Comment les torchons se transforment-ils en repaire pour microbes ? L’humidité, les résidus de bouffe, l’usage multiple de torchons… Les raisons sont interminables et les risques d’empoisonnement alimentaire sont plus élevés. Comment éviter la propagation de bactéries ?

«Ne pas utiliser le même torchon pour diverses choses, ne pas garder des torchons humides et les changer tous les jours si possible», conseille le Dr Susheela Biranjia-Hurdoyal. De plus, elle a découvert que les torchons en coton contiennent plus de bactéries que ceux en nylon et que la plupart de ces micro-organismes préfèrent la cuisine des grandes familles non végétariennes. Serait-ce temps de revoir ses habitudes alimentaires ?

D’ailleurs, c’est justement l’empoisonnement alimentaire qui provient de la maison qui a mis le Dr Susheela Biranjia-Hurdoyal sur la piste des torchons. «Lorsqu’on parle de ce problème de santé, on a toujours tendance à penser à la bouffe de rue ou des restaurants. Personne ne soupçonne que cela puisse venir de sa propre maison», explique-t-elle. La scientifique regrette qu’à Maurice, comme dans la plupart d’autres pays, il n’y a pas de chiffre sur ce phénomène. «J’ai décidé de m’y lancer en raison de l’absence de chiffre sur l’hygiène à Maurice. Je devais utiliser ceux de l’international pour mes cours.» Pour son étude, le Dr Susheela Biranjia-Hurdoyal a offert cent torchons de diverse qualité à cent familles, sans consignes précises et les a récupérés par la suite pour les analyser. Nous connaissons la suite.
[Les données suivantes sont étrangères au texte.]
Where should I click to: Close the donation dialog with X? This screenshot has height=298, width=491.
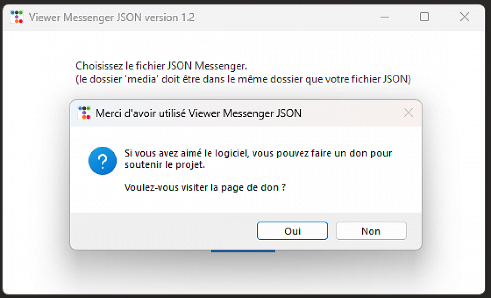(408, 113)
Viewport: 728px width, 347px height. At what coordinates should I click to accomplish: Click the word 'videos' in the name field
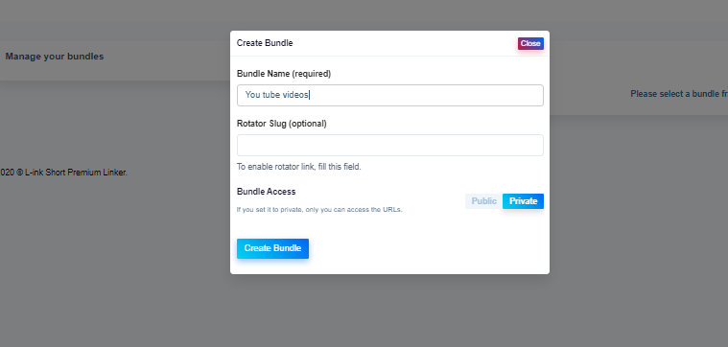click(x=295, y=95)
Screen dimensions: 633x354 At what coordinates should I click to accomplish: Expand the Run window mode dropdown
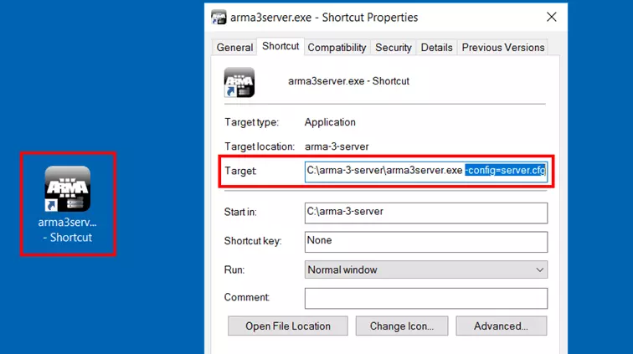coord(425,269)
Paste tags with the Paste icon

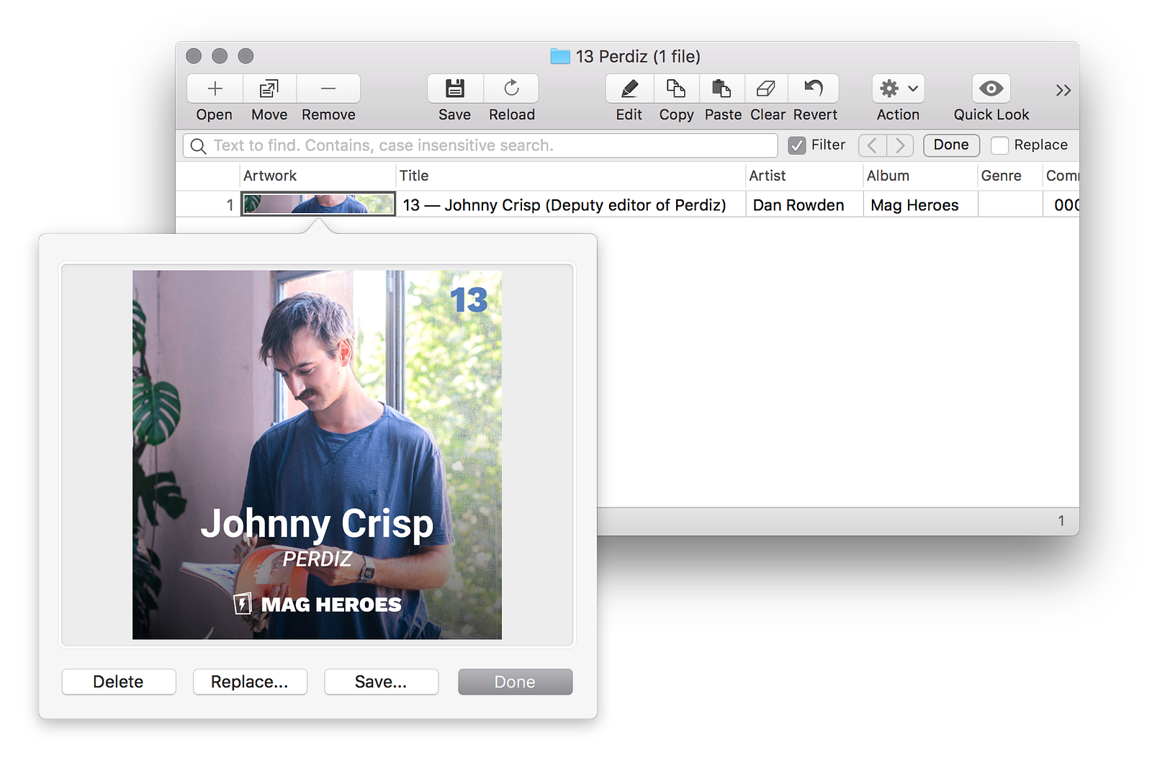722,89
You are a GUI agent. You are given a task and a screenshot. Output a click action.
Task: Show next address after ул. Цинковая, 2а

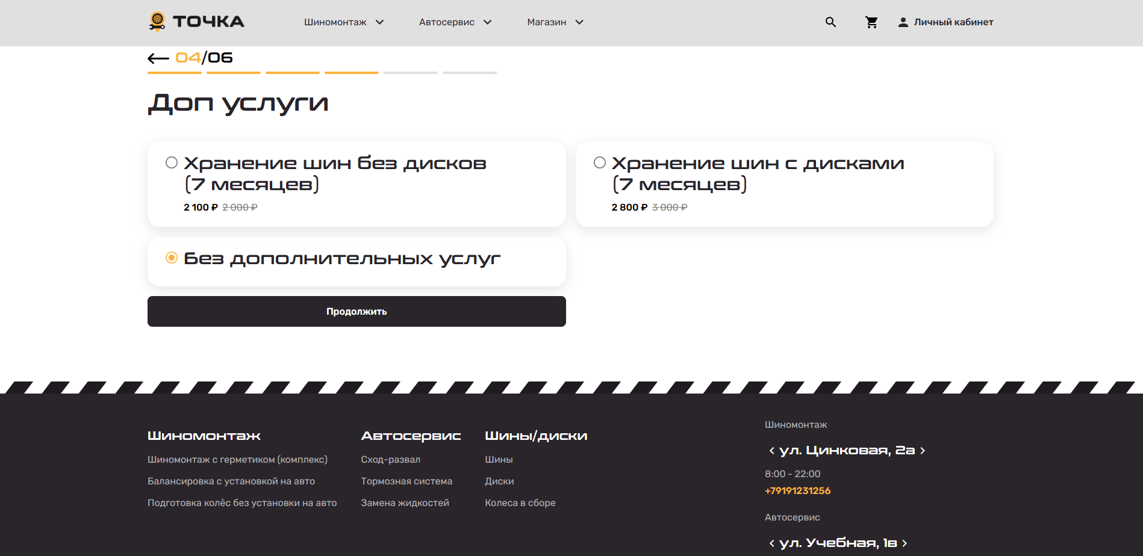[x=923, y=451]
Toutefois, la scientifique ne s’est pas contentée que des torchons. Elle a également étudié les nappes «que les gens changent uniquement lorsqu’il y a une fête». Et là, même constat. Les téléphones portables n’ont pas échappé à sa loupe. La conclusion ? Les bactéries ont tout envahi. Comment se protéger ?  Cela fera bien le sujet d’une autre étude pour la scientifique.